Je suis le premier à être extrêmement  choqué que des français qui ont ostensiblement violé la loi de la République en ayant recours à ce qu'on  appelle la gestation pour autrui (GPA), condamnée par nos lois, revenant ensuite en France,  revendiquent la reconnaissance de la filiation maternelle de l'enfant et la nationalité française sachant que pour ceux nés aux USA ils sont déjà américains.

Des couples de français ont tenté via les tribunaux de forcer la voie en s'efforçant d'obtenir des juges ce que les politiques leur avaient refusé.  Ils ont jusqu'ici échoué. En 2011 la  Cour de cassation saisie de plusieurs procédures a une nouvelle fois  admis la filiation de l'homme donneur du sperme nécessaire à la conception de l'enfant; en revanche elle a  été inflexible sur la filiation maternelle estimant que l'enfant ne pouvait pas en droit français avoir deux mères (Cass. civ. 1, 06/04/11. pourvoi 09-66486). (1) Concrètement la Cour de cassation a refuse la transcription sur l'état-civil français de la filiation établie à l'étranger, en l'espèce aux USA :

.                  "est justifié le refus de transcription d’un acte de naissance établi en exécution d’une décision étrangère, fondé sur la contrariété à l’ordre public international françaisde cette décision, lorsque celle-ci comporte des dispositions qui heurtent des principes essentiels du droit français ; qu’en l’état du droit positif, il est contraire au principe de l’indisponibilité de l’état des personnes, principe essentiel du droit français, de faire produire effet, au regard de la filiation, à une convention portant sur la gestation pour le compte d’autrui, qui, fût-elle licite à l’étranger, est nulle d’une nullité d’ordre public aux termes des articles 16-77 et 16-9 du code civil" ;
qu’une telle annulation,
qui ne prive pas les enfants de la filiation maternelle et paternelle que le droit californien leur reconnaît ni ne les empêche de vivre avec les époux X... en France, ne porte pas atteinte au droit au respect de la vie privée et familiale de ces enfants au sens de l’article 8 de la Convention européenne des droits de l’homme, non plus qu’à leur intérêt supérieur garanti par l’article 3 § 1 de la Convention internationale des droits de l’enfant ; que le moyen n’est pas fondé"

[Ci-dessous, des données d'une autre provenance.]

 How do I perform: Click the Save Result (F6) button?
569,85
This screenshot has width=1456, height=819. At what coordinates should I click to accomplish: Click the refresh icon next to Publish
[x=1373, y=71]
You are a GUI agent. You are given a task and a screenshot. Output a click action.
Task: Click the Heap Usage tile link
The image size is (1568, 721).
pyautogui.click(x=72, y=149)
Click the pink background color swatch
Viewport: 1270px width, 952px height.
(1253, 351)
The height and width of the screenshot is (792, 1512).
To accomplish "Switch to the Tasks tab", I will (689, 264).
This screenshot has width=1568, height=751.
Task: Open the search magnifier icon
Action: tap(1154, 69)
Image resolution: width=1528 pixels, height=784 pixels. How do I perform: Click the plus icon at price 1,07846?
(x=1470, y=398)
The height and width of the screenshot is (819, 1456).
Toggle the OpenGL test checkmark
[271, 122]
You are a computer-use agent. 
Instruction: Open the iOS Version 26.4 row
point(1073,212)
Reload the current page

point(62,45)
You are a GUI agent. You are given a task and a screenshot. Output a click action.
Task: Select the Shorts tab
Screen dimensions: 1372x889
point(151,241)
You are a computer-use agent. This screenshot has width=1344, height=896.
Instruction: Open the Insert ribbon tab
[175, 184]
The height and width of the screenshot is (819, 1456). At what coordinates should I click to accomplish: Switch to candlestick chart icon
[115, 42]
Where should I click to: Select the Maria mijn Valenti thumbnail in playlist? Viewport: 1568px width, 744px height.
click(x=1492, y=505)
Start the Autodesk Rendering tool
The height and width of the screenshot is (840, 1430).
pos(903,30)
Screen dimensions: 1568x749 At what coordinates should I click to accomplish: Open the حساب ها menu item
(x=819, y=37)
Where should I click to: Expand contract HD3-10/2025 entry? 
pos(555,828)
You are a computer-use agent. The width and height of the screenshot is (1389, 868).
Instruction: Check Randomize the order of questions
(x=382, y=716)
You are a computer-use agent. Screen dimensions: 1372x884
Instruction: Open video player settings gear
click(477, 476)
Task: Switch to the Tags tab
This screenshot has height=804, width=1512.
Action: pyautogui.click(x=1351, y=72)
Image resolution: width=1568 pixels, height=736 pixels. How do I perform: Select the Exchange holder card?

On sait que le législateur aura à se prononcer sur la légalisation de cette pratique autour de la loi Famille  promise pour avril. Le président de la République, le premier ministre et la Garde des Sceaux se sont explicitement déclarés hostiles; beaucoup de parlementaires parmi ceux qui sont favorables au mariage homosexuel et à l'adoption y sont opposés. Pour autant des parlementaires relaient cette revendication.

Le débat devra être mené au grand jour. Il est inéluctable tellement il est évident que l'accès au droit à l'adoption pour les couples homosexuels n'est pas en mesure de répondre à leur attente d'enfants. Il n'y a pas d'enfants adoptables en France : 2300 pupilles de l'Etat pour en l'état 15 à 20 000 demandes. Et encore ces enfants ne répondent pas aux "désirs" exprimés par les "candidats à l'adoption" (bébés, plutôt européens, en bonne santé, ...). L'adoption transnationale n'est pas une voie plus aisée. Il faudra donc aller vers la conception d'enfants.

Si l'on reconnaît le droit d'accéder à l'enfant aux lesbiennes via l’insémination artificielle avec donneur, au nom de l'égalité, tout naturellement, on songera au recours à la gestation pour autrui pour les gays. Comment supporter une inégalité devant l'accès au droit à l'enfant?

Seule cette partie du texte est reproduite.